El problema es que hoy en día se escucha un canto de las sirenas que invita al pasado, por un lado, los reclamos, la frustración y el enojo de una sociedad; por el otro, una autoridad desbordada con la diversidad de ideas que no puede cumplirle a la exigente e intensa posmodernidad. Esto genera un ambiente propicio para que la autoridad se sienta tentada a desatarse del mástil y regresar a esa exposición pública tan efectiva en aquellos siglos inquisitorios.
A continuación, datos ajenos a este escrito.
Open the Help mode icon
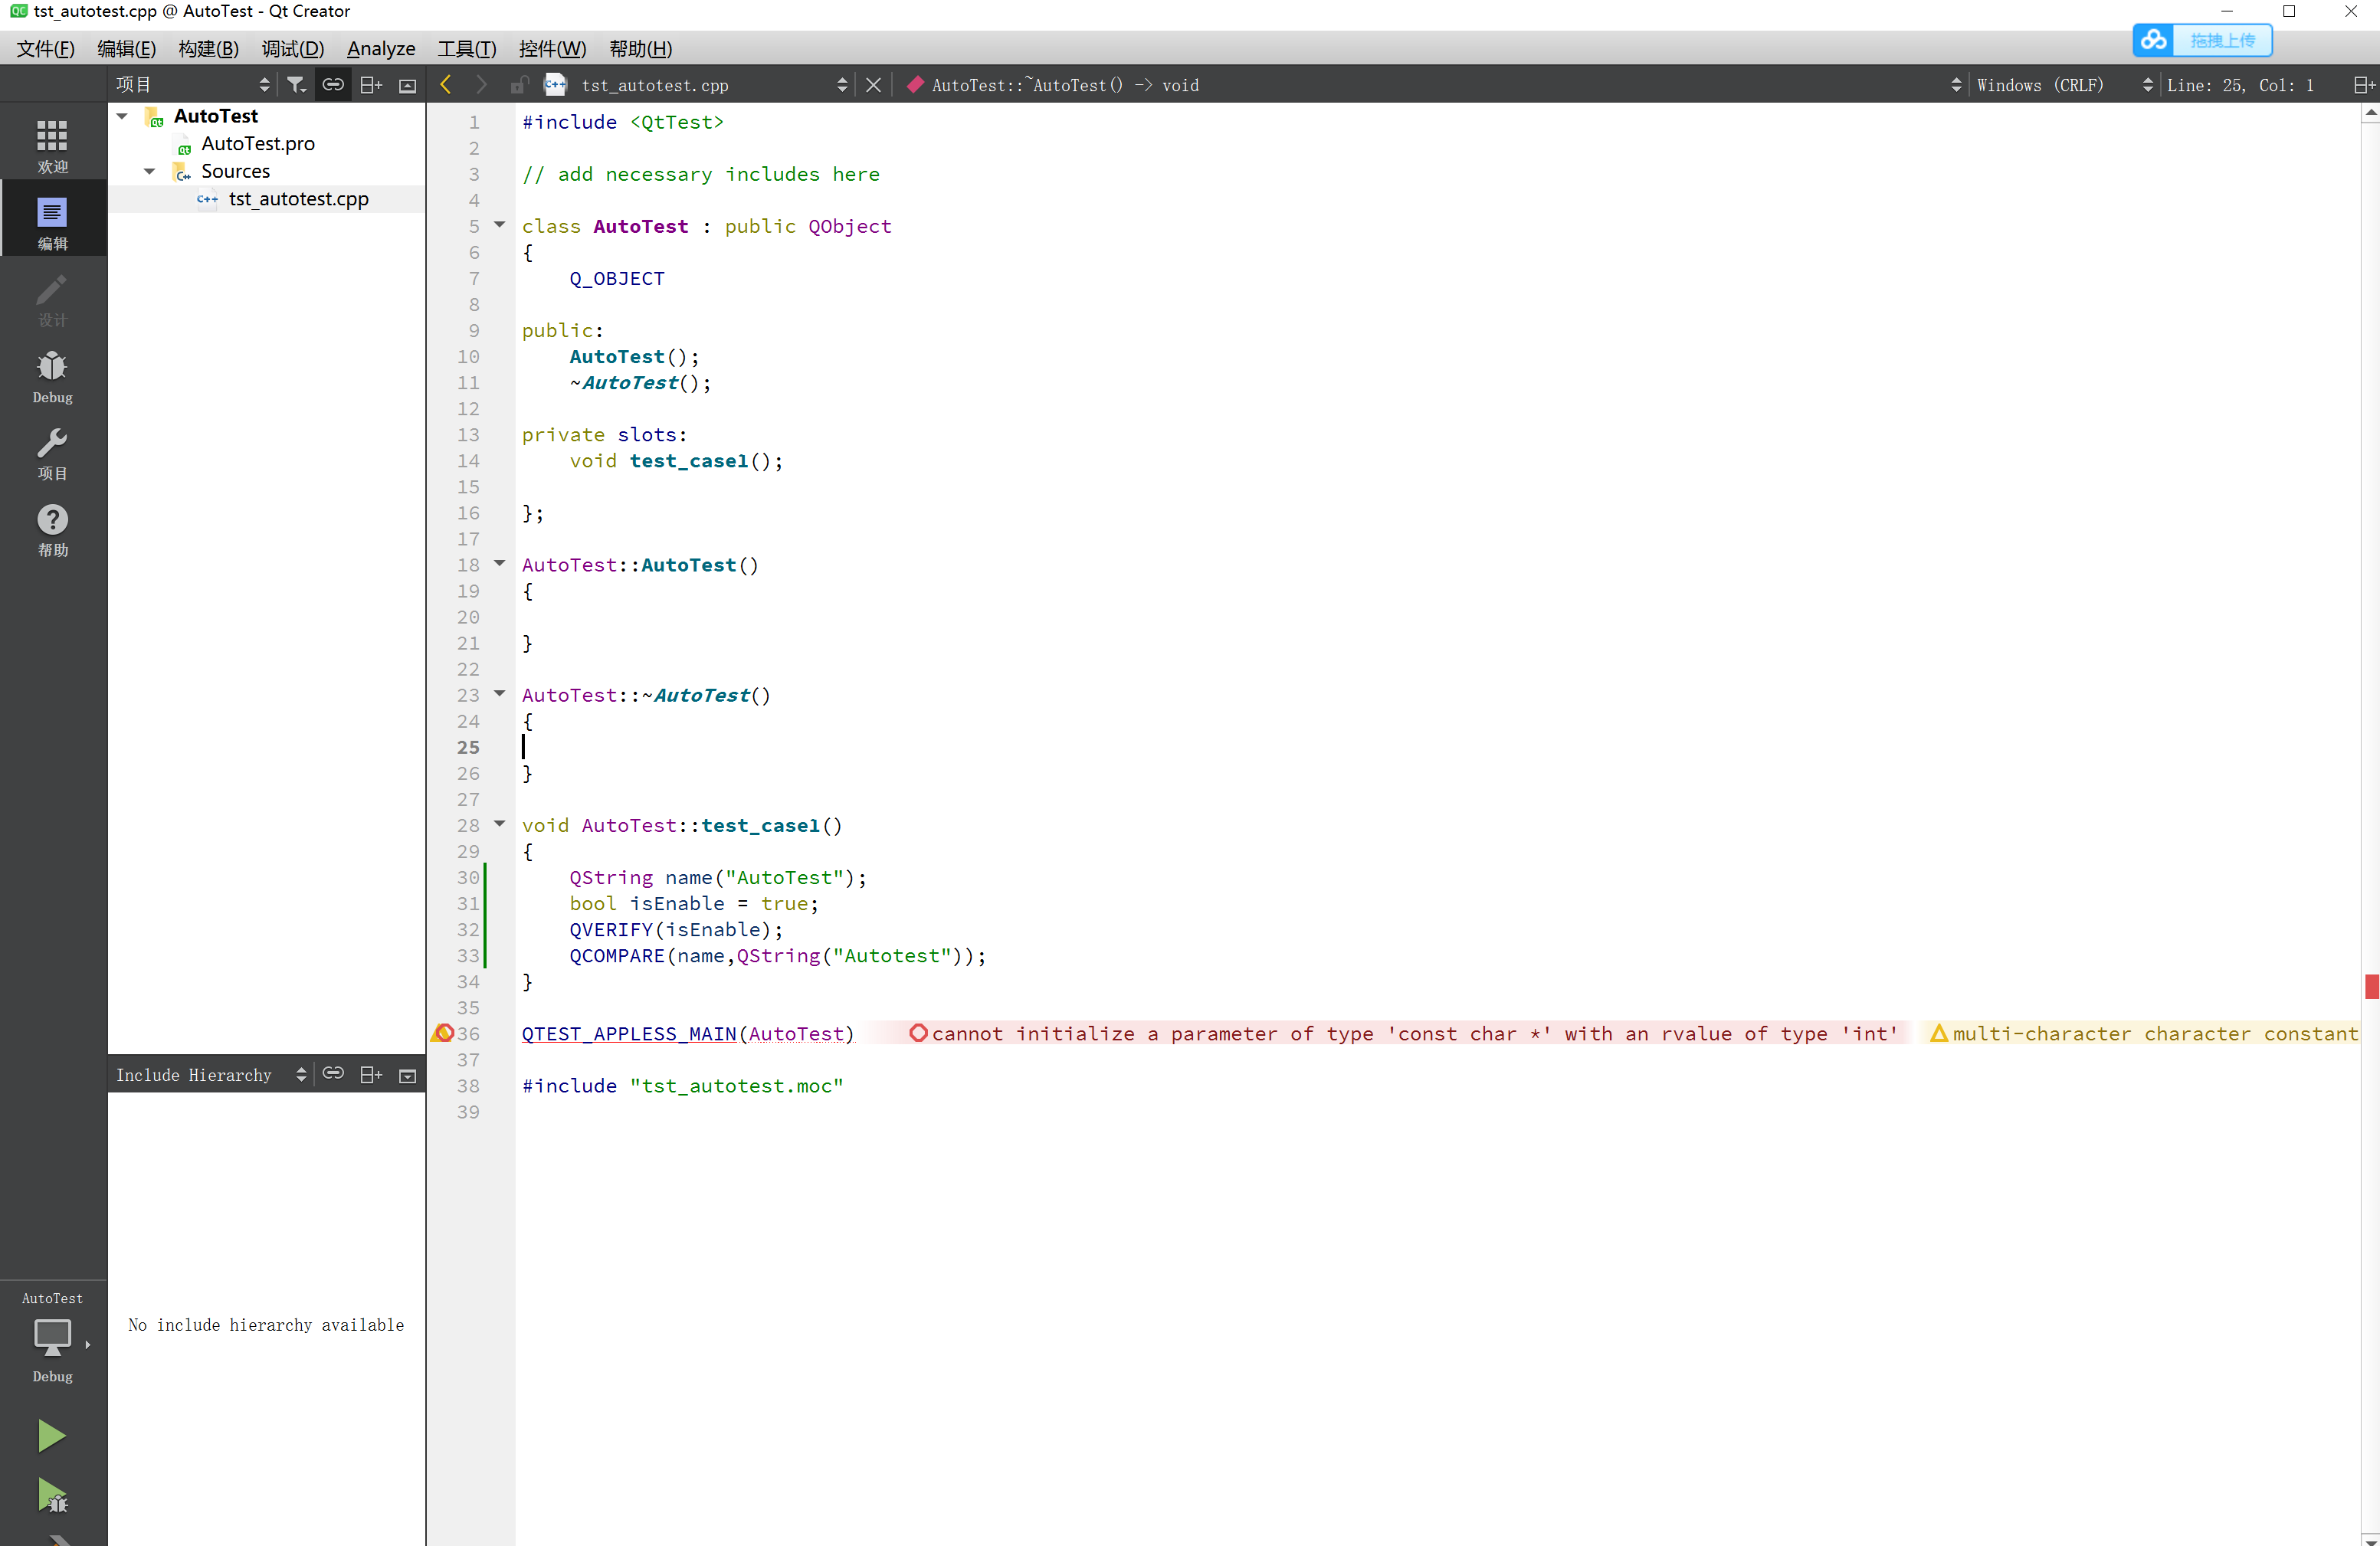Screen dimensions: 2380x1546 [52, 529]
La preocupación central de esa regresión radica en la naturalidad con la que hoy en día se informa de las personas sujetas a juicio, del acceso a la información en los procesos que debiera estar resguardada y en la propia narrativa de las autoridades que, sin empacho, afirman estar actuando contra personas específicas o identificables, lo cual más allá de un ejercicio de rendición de cuentas pareciera una agenda dirigida a vanagloriarse. Frente a estas tentaciones, nunca está demás leer nuevamente la Constitución y recordar que, frente a este canto de las sirenas, Ulises debe permanecer atado al mástil y en un pueblo decente, la presunción de inocencia es un bien esencial.
La Suprema Corte en 2013 enarboló ese principio y señaló de manera tajante que la Constitución no permite condenas anticipadas. En ese caso analizó la exposición de una persona frente a los medios de comunicación y prohibió todas aquellas conductas, intencionadas o no, que produzcan condiciones sugestivas en la evidencia incriminatoria. Alrededor de estas obligaciones y principios se limita al poder y evita que quien dispone de la fuerza estatal o mediática genere condenas antes de tiempo.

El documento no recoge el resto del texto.